### WHAT YOU WILL DO
Consider the listing below. Extract exactly the lines from the line containing "Task: Enable the STATE field checkbox" to the line containing "Given: Click help", both included.

TASK INPUTS Start Marker

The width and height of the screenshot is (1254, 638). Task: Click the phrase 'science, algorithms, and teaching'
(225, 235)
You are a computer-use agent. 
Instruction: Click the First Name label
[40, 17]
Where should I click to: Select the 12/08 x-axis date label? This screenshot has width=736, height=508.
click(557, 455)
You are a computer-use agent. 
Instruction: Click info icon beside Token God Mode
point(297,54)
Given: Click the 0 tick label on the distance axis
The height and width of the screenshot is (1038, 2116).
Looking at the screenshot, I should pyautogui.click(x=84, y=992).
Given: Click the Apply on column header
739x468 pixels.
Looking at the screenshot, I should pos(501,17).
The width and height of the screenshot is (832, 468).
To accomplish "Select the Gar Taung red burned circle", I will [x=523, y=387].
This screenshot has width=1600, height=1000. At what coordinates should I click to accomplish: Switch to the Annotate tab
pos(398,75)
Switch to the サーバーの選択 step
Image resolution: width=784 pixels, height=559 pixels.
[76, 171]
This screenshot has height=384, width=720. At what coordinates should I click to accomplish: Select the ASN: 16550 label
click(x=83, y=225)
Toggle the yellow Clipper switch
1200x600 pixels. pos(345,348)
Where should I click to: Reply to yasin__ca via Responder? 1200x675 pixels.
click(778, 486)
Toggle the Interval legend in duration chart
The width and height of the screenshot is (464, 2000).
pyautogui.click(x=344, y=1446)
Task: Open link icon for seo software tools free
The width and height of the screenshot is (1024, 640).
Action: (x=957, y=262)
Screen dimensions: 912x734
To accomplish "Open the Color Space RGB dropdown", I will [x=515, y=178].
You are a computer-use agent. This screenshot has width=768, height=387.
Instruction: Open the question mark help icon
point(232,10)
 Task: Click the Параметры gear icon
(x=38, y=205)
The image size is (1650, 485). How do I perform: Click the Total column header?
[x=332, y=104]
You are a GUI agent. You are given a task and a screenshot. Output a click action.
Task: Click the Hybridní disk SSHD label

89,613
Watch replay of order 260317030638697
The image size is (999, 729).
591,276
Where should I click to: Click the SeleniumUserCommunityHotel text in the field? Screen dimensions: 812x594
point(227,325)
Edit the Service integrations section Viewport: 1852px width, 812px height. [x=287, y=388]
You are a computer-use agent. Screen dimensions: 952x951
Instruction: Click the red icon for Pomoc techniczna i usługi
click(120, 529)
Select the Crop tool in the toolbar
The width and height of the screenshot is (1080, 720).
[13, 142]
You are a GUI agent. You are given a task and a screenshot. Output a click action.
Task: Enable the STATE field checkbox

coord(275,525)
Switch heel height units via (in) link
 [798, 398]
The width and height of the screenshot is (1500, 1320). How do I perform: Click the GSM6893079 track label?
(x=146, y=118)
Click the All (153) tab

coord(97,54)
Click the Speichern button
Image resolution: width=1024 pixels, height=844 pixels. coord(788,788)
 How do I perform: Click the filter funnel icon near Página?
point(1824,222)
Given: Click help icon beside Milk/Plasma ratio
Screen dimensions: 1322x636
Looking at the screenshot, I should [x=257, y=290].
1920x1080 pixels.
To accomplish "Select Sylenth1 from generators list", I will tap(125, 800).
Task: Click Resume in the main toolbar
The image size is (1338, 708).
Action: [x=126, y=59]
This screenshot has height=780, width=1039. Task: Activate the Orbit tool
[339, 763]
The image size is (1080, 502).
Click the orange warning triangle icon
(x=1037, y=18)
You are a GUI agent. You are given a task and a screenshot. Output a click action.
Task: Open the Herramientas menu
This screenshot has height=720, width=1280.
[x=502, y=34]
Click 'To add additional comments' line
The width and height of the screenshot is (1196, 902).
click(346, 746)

TASK INPUTS End Marker

### RESULT OF THE TASK
Task: Enable the STATE field checkbox

coord(275,525)
Switch heel height units via (in) link
 [798, 398]
The width and height of the screenshot is (1500, 1320). How do I perform: Click the GSM6893079 track label?
(x=146, y=118)
Click the All (153) tab

coord(97,54)
Click the Speichern button
Image resolution: width=1024 pixels, height=844 pixels. coord(788,788)
 How do I perform: Click the filter funnel icon near Página?
point(1824,222)
Given: Click help icon beside Milk/Plasma ratio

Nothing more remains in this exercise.